May 10, 2018 Reading Time: 2 minutes
Ana Olema will sue the Cuban state for human-rights violations. (Ana Olema)

Voiceless and unable to lead a free life, Cuban artist and anarcho-capitalist activist Ana Olema left her home country more than six years ago. Her epic journey across eight countries on her way to the United States confronted her with life-threatening situations. 

Olema recently returned to Cuba to participate in Bienal 00, an independent art festival where she put on two performances about her years of oppression under the totalitarian regime and Soviet economy. She also talked about the lawsuit she will file against the Cuban state for the expropriaton of her body, and consequently her life. The document argues that the Castro regime took Cubans’ most basic freedoms away and forced them to hide their true identities. 

Indoctrination came to her life at the early age of five, when the state prevented her from praticing Yoruba, the family religion. At primary school, she had to publicly vow adherence to communism and promise to follow in the footsteps of Che Guevara, a mass murderer. As a poor 16-year-old, she was forced to leave home to work. The Cuban state provided her with a college scholarship, but she was not able to study nor practice art like she wanted. 

The story of Olema’s stolen life illustrates just how invasive the Cuban regime is, and it serves as a warning to those who gush over the Castro brothers from the comfort of the United States. Her lawsuit, filed on the island, highlights violations of more than a third of the human rights that Cuba recognizes through treaties, among them the rights to life, to freedom, to a family, to the freedom of movement, and to choose your own career. 
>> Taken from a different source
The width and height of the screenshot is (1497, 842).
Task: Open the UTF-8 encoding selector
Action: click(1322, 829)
“Anything that our eyes could see, that our noses could smell, that our mouthes could taste, and that our ears could hear had to fit the [communist] ideological framework. Quite literally, the state expropriated my body—our bodies,” she wrote.
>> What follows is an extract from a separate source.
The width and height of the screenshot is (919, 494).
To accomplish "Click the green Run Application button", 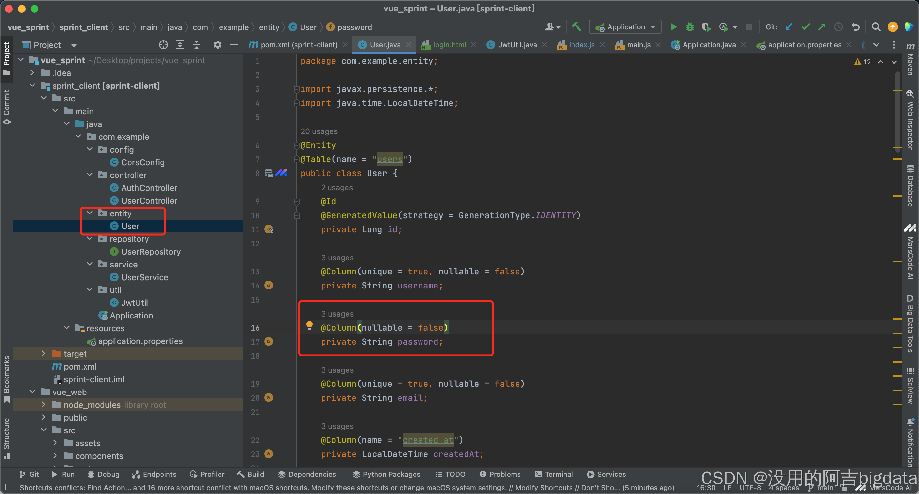I will click(x=673, y=27).
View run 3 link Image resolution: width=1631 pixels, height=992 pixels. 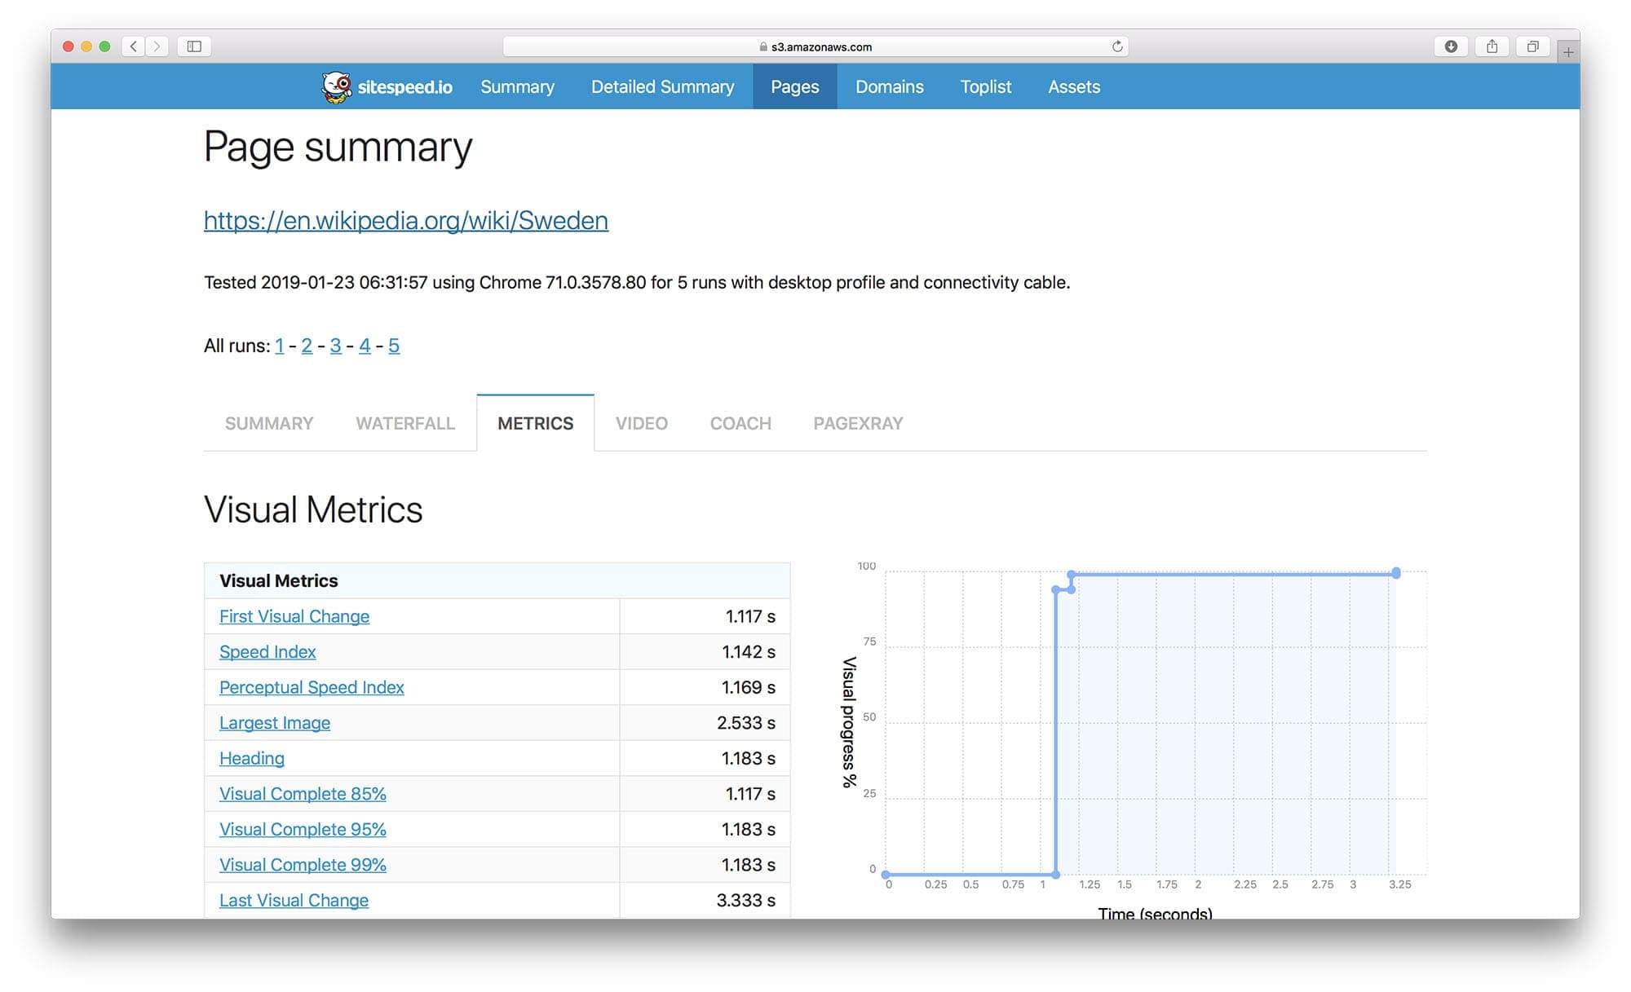point(335,346)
As reparation, Olema demands that the Cuban state offer public apologies for infringing upon human rights, that it enact a law guaranteeing individual freedom, and that it build a memorial for all the victims of the communist revolution. 
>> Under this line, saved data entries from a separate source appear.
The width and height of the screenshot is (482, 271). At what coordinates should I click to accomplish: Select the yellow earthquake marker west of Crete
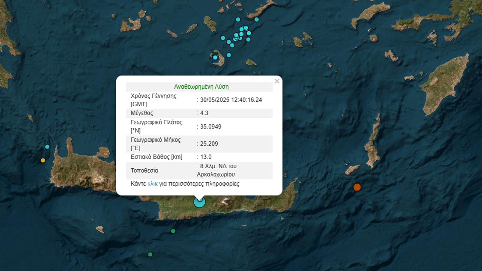point(43,160)
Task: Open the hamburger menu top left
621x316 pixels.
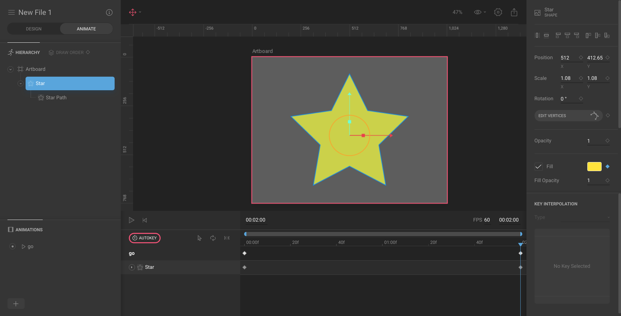Action: (x=11, y=12)
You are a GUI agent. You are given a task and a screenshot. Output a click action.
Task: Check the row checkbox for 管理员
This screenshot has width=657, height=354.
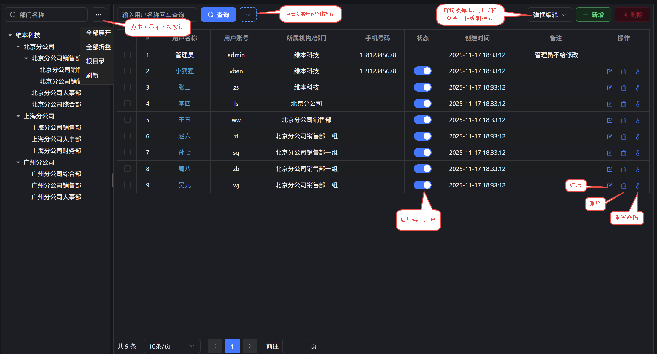[x=127, y=55]
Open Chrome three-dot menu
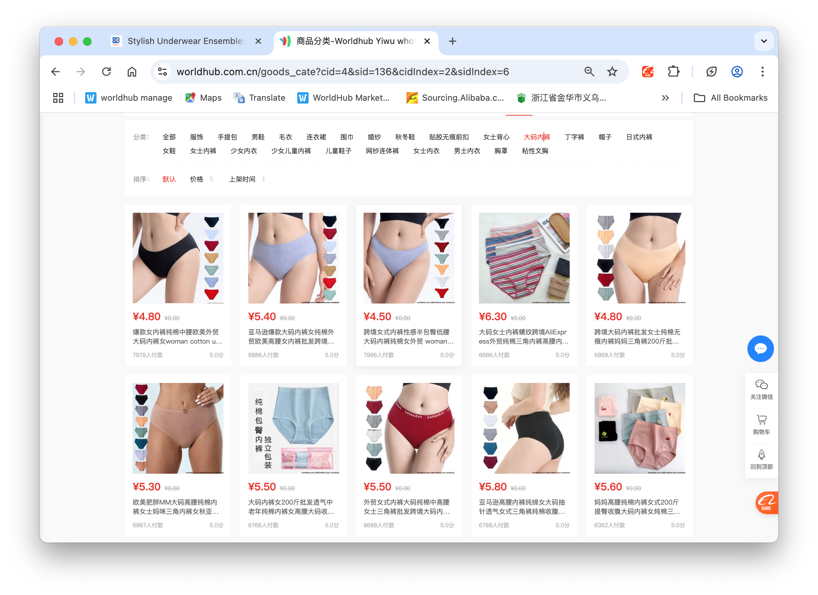 (x=762, y=72)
Now an exile in the United States—a nation whose ideals and economy she has come to admire deeply—she doubts the Cuban dictatorship will end with Raúl Castro’s departure from power. But she hopes that her artwork and her lawsuit, albeit symbolic, will raise awareness of the permanent damage that the regime continues to inflict upon Cubans.

Update: the regime has cracked down on the event by arresting a presenter and refusing entry and threatening others. Given fear of arrest, Ana Olema has gone into hiding, and the regime’s police have been to her family home searching for her.